Tuesday, November 24, 2020

Reimagining the Lion and the Lamb



Dear Friends,

This week, enjoy these imaginative pairings of God’s creation in Isaiah 11.6-9: 

“Then the wolf shall be the guest of the lamb and the leopard shall lie down with the kid.
The calf and young lion shall browse together, with a little child to guide them.
The cow and the bear shall be neighbors, together their young shall rest; the lion shall eat hay like an ox.
The baby shall play by the cobra’s den, and the child lay his hand on the adder’s lair.
There shall be no harm or ruin on all my holy mountain for the earth shall be filled with the knowledge of the Lord.”

To our way of thinking, these pairings don’t fit together. They seem adversarial. They don’t make sense. Have you ever seen a lion eat hay? Yet combinations of these images appear on Christmas cards, so our ancestors in the faith made what they believed were significant connections. In the Book of Revelations, Chapter 5, Jesus is called the Lion of Judah. He is in continuity with the sacrificial lamb, Jesus, who died for us. Jesus is both lion and lamb.

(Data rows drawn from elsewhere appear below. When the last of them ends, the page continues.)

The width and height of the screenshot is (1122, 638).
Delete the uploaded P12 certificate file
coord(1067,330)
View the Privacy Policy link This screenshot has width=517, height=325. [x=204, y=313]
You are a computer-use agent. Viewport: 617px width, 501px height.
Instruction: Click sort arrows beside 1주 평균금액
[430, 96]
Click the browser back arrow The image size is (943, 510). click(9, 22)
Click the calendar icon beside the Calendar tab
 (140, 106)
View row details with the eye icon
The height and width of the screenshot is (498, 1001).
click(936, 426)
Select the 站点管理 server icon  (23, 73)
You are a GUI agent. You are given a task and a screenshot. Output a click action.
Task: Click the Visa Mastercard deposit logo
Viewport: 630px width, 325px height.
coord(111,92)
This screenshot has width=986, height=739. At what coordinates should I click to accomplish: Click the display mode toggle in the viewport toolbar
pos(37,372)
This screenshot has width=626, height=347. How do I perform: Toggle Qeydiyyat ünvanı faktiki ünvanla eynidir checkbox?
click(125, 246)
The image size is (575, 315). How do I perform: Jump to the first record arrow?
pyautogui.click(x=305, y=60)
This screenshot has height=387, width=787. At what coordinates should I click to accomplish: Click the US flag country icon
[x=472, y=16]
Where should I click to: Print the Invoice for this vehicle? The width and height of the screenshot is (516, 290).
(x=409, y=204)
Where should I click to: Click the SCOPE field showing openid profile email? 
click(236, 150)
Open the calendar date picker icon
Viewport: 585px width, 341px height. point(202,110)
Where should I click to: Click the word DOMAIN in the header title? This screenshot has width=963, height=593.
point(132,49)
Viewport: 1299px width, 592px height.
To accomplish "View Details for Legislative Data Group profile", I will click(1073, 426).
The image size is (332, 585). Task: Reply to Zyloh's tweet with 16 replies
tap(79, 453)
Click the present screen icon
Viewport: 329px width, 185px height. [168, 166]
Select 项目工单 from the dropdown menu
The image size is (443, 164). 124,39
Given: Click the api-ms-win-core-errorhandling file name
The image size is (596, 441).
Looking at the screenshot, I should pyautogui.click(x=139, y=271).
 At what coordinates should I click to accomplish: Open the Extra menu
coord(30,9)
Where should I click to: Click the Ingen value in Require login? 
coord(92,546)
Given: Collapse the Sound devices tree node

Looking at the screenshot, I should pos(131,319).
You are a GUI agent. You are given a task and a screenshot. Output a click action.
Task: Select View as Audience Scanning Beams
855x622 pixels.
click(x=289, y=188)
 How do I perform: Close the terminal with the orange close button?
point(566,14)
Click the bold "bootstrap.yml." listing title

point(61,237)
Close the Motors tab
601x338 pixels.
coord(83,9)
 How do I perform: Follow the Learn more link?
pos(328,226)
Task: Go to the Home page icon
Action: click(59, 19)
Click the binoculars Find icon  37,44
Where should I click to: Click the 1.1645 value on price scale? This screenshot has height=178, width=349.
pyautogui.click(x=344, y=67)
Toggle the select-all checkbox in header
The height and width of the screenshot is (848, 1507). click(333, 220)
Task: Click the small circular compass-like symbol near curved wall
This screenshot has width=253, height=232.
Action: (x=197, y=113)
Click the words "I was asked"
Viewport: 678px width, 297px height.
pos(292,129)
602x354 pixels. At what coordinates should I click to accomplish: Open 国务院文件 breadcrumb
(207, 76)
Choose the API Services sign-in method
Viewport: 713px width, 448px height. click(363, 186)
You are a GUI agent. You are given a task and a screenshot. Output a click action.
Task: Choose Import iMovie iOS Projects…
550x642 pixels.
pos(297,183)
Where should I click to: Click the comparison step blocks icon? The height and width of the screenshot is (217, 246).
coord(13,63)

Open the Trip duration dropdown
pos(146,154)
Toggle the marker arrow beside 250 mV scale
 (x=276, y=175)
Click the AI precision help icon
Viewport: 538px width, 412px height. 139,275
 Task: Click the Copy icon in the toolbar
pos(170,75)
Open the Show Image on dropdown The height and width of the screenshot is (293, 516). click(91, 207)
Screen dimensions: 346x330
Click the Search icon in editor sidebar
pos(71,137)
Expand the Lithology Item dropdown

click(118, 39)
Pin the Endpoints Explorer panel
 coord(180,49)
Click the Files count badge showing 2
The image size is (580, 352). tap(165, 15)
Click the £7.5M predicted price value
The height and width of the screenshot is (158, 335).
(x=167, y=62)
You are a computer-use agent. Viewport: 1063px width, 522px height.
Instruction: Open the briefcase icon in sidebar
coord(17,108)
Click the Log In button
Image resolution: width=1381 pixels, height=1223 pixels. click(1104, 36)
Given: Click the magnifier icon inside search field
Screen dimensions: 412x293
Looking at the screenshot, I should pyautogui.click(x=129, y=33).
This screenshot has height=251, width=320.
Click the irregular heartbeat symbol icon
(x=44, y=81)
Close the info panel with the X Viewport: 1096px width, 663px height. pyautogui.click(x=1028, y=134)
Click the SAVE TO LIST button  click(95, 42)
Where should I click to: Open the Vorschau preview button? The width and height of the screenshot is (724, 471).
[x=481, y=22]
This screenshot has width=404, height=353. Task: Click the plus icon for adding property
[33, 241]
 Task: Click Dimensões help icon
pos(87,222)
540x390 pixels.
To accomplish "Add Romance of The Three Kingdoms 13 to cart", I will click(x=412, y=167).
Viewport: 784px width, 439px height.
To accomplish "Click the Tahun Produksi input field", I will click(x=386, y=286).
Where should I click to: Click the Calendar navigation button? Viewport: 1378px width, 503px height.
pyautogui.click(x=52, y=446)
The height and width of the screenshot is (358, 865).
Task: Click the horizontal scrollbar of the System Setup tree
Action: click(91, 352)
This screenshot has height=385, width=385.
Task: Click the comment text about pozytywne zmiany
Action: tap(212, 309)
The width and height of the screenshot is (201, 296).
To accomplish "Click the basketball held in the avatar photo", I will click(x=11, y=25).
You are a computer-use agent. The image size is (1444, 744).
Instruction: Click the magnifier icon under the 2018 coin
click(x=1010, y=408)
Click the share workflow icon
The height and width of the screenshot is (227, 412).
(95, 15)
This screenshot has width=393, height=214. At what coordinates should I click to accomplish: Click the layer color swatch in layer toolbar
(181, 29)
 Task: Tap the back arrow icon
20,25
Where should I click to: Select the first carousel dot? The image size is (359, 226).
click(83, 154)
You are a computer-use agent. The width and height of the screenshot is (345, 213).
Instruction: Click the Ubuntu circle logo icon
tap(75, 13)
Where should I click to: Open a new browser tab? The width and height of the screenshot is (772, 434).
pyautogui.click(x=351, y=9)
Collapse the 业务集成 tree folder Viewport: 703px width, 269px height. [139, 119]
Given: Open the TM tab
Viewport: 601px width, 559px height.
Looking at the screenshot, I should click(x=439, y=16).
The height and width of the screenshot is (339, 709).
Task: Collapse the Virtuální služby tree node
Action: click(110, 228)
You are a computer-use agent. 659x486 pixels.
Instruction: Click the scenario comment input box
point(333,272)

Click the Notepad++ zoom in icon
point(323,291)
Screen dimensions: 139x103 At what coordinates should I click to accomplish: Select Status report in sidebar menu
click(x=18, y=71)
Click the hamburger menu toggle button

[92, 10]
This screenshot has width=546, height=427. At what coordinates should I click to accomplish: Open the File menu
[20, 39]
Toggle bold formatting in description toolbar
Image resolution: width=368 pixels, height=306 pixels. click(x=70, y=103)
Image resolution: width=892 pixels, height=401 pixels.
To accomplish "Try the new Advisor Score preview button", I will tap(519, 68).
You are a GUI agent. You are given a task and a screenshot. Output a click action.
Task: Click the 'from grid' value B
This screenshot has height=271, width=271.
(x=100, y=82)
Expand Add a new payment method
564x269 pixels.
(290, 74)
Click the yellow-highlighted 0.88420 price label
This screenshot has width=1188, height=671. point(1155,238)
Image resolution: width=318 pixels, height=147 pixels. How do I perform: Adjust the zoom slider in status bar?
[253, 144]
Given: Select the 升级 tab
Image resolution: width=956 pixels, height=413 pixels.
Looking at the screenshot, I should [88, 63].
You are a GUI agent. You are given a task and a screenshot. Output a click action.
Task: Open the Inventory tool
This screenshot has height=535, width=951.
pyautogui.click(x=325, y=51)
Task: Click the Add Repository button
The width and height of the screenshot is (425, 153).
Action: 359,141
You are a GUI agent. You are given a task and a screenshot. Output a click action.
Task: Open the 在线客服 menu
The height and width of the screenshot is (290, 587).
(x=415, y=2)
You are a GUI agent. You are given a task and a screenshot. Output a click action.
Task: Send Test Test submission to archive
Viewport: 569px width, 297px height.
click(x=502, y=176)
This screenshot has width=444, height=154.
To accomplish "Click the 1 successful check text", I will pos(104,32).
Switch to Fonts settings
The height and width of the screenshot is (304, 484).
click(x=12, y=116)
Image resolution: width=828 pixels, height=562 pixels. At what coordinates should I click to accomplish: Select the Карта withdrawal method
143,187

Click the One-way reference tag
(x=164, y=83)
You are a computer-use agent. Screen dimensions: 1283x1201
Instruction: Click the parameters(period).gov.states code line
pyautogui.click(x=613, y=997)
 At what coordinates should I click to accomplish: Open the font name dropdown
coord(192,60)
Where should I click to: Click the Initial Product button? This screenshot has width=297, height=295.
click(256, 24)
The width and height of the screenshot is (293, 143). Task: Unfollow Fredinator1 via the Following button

But for us today, caught as we are in the throes of a pandemic, squashed in by political battles and economic hardship, we might want to think about these figures – the lion and the lamb in the more non-biblical way – as daring to thwart one another’s lives.

We could call by the name “lion” those destructive ways of being that stalk the lambs of our society and world, causing fear, anxiety, and death. The pandemic is a lion, and the lamb the fragile human bodies don’t stand a chance against it. The lion is the emotional stress we find in us that makes us attack others, even if at other times, we love them. Abuse. Physical abuse, mental abuse. They are part of our world today. The lion is that part of us that gives no peace to our alter ego – that part of us that wants wholeness and peace prevail. In this way of thinking, the lion and the lamb are, indeed, adversarial.

What can we be, become, and/or do during this Advent season in order to reclaim the biblical imagery of the lion and lamb being one – to relinquish the adversarial way we experience them in this dismal time?

Allow for daily silence. Even a few minutes away from others, the TV or the internet. Let the hidden gifts of this season seep into our consciousness. Silence contentiousness. Welcome inner quiet. Turn away from noise. Meet God in the deep silence of your heart.

Close the door to violence. We see it nightly on television. Brawls and batterings. We need not support violence, buy it, nor give it a place in our homes. Embrace peace and let it show up in daily living.

God is coming, the one who is both lion and lamb. Will we recognize him?